A new report from the SANS Institute and RSA on help desk security and privacy finds help desk workers are the easiest victims for a determined social engineering criminal.
Due to metrics and basic job requirements, end user and network support operations are still the top target when it comes to breaching corporate security. The reason is that help desk operators are being too helpful, which results in attackers gaining access simply by asking.
If you work in an office or remotely from home, you’re familiar with the help desk. They’re the team that resets passwords, issues email addresses, and helps you fix your computer. Within IT, the help desk is the first line of contact with the rest of the company, and they’re tapped to deal with all of the ‘minor’ problems that don’t require contacting a network engineer or administrator.
Help desk staff are judged, and their performance is measured, by a common set of metrics. Typically, the metrics are based on time and volume, followed by a third metric of quality that gauges how well they document their day-to-day dealings with the company and all of their work. However, because they are often judged on the number of requests they can correctly solve in a day (volume) and how fast they can solve them (time), SANS says this effectively sets up the human agent to be the weakest link in the security of the help desk.
“Agents, especially those working Tier 1 support, are trained to be friendly and get as many calls completed, resolved or transferred as quickly as possible, according to the established KPIs. As a result, an agent may ignore or work around compliance or quality requirements by trying too hard to meet the goals for quantity and timeliness,” the report says.
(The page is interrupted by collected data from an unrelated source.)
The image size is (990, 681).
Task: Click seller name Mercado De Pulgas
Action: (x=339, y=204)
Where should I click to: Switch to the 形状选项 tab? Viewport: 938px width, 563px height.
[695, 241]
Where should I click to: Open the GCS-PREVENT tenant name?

Sixty-nine percent of the participants in the study, which included 900 IT professionals from across the globe, rated social engineering as the biggest threat to help desk security.
At the same time, 27 percent of those respondents also noted that they had weak help desk security policies. Expanding on that, the study reveals that a majority of organisations represented use basic personal information (e.g. names, locations, or employee ID) to verify callers into the help desk. The problem here is that all of this information can be easily sourced by an impostor. On top of this, many help desk employees will bypass security controls in an effort to be more helpful to the caller.
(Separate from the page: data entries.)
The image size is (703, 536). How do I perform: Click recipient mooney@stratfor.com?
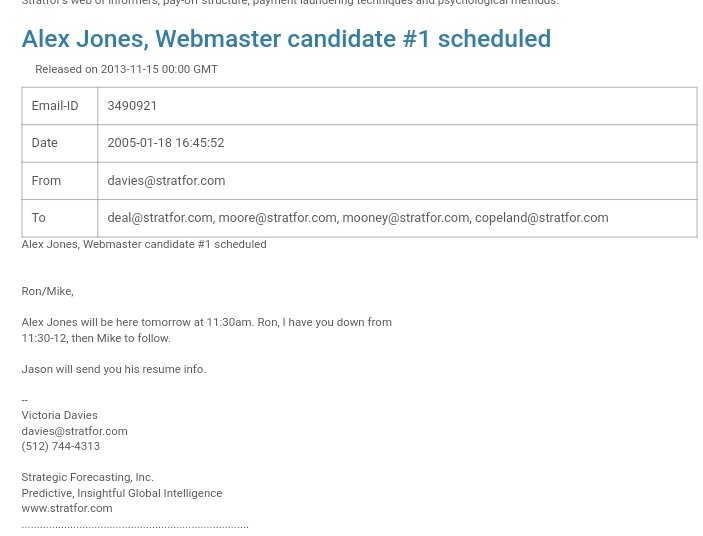point(406,218)
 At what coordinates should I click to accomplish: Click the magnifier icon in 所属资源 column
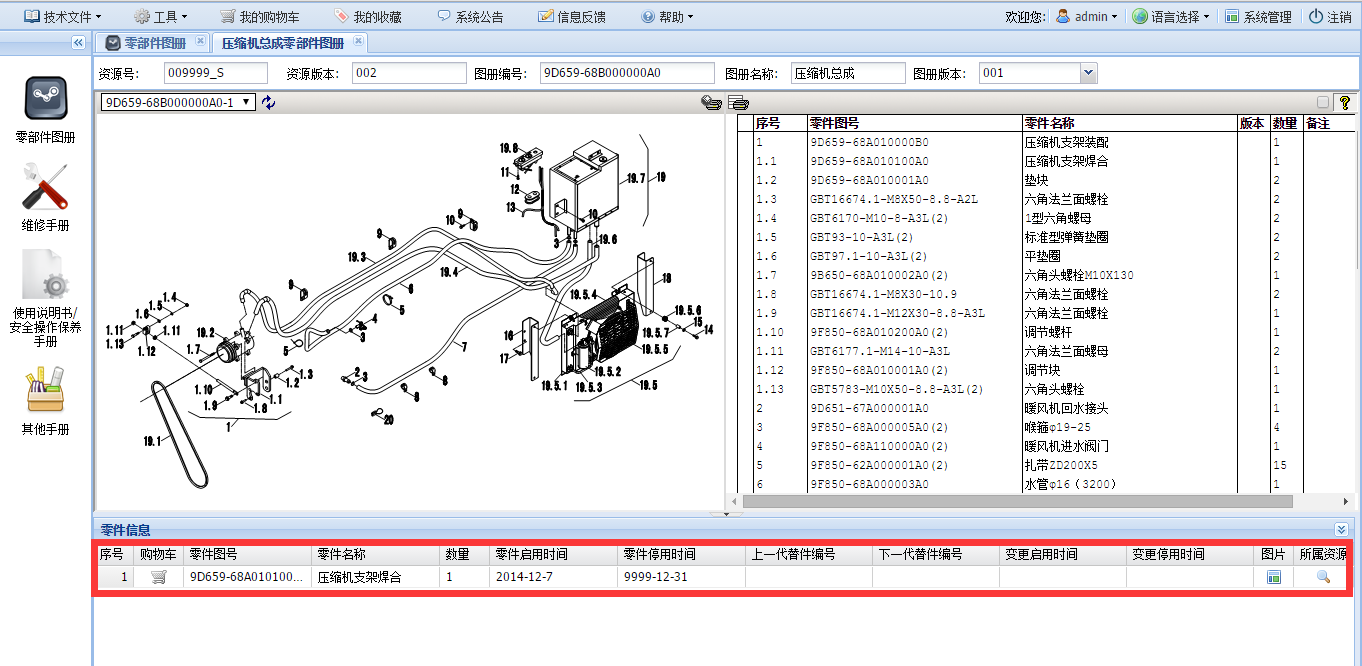pyautogui.click(x=1323, y=577)
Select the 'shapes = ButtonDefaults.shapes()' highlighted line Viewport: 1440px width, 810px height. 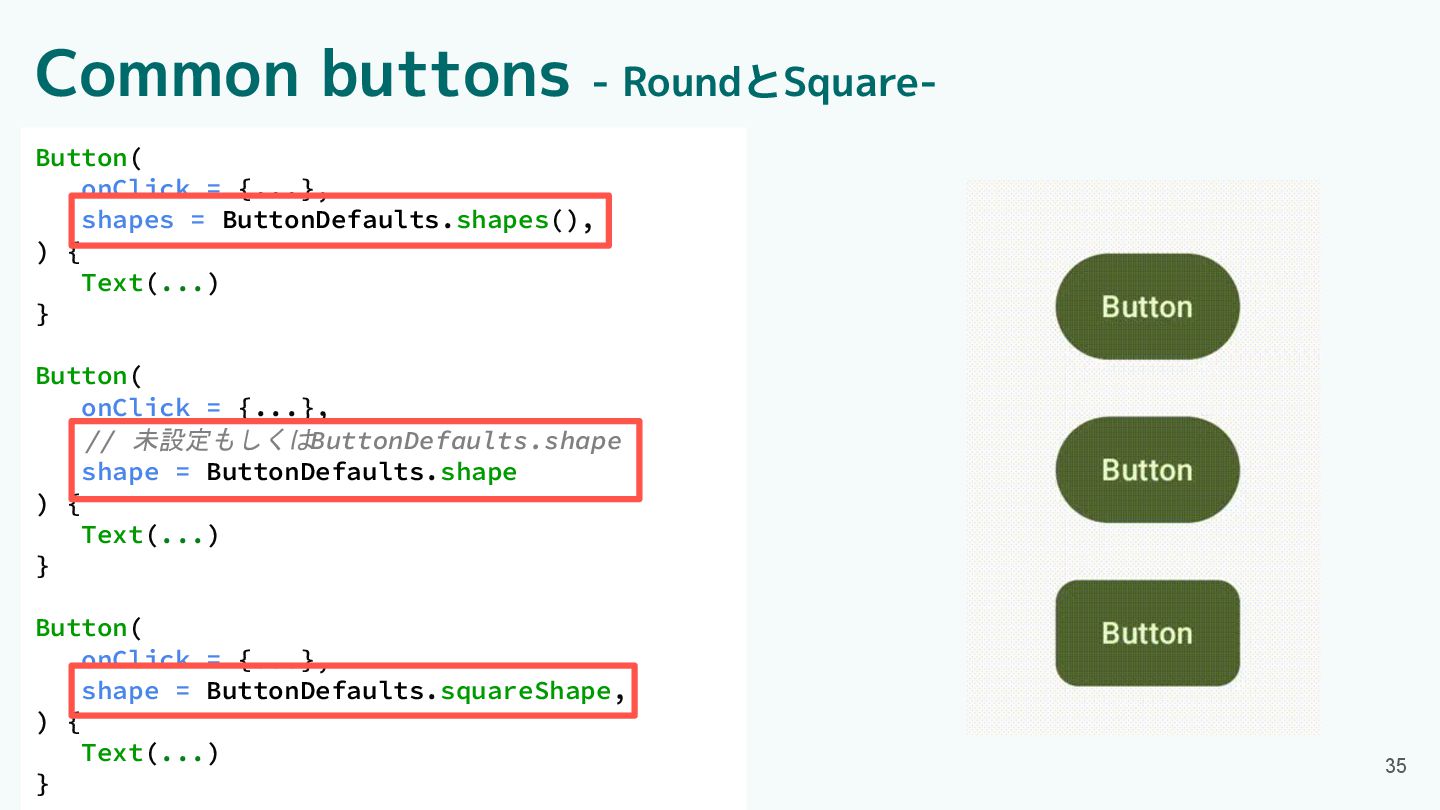(x=339, y=220)
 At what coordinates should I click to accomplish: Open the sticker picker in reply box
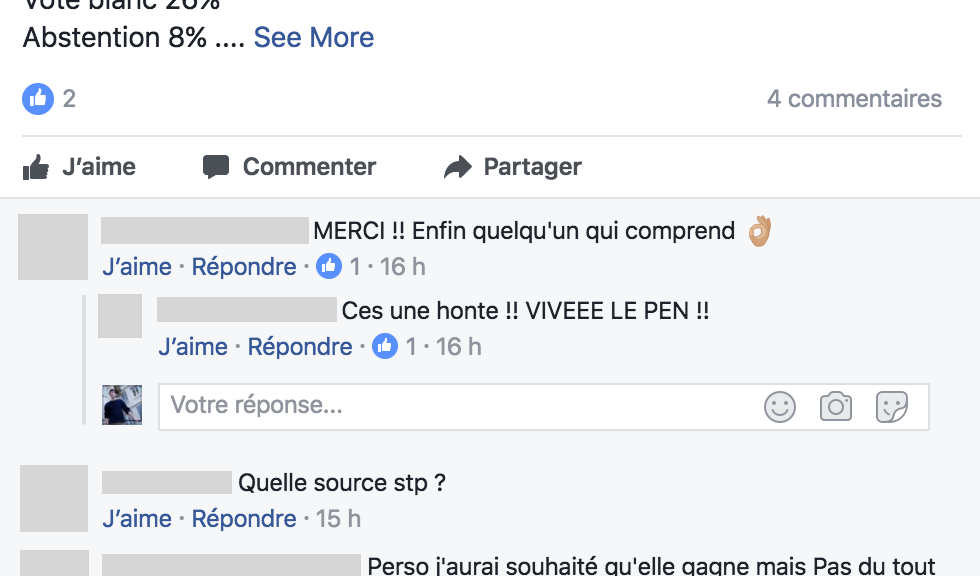891,406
Another issue created by a lack of security policy and helpfulness is the inclusion sensitive information into the help desk database. The report cites one example where personal information, as well as other sensitive data (such as personal health information), would be transmitted via email from the help desk.
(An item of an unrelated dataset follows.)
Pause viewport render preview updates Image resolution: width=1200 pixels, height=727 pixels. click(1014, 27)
Since all of these transactions are logged, the database is now full of sensitive data that shouldn’t be there. The same problem applies to notes taken by the help desk agent, which can also include (and does in many cases) sensitive data that is then stored and logged.
The study says that the root of the problem is a lack of training, tools, and technology. More than half of the respondents claimed only a moderate approach to help desk security as part of their overall corporate security controls, and they’re not necessarily focusing on training or additional technologies for day-to-day activities.
In fact, more than 40 percent of the respondents said that the cost of a security incident was not taken into account when establishing the help desk budget; rather the budgets are determined by the number of users serviced.
“When it comes to areas of risk, most organisations consider their endpoints, servers and critical applications. What they don’t consider enough, according to the results of this survey, is the help desk. Help desk services are a rich entry point for social engineers and technical attackers. Help desks – and their applications – hold the “keys to the kingdom” to better serve user requests,” the report concludes.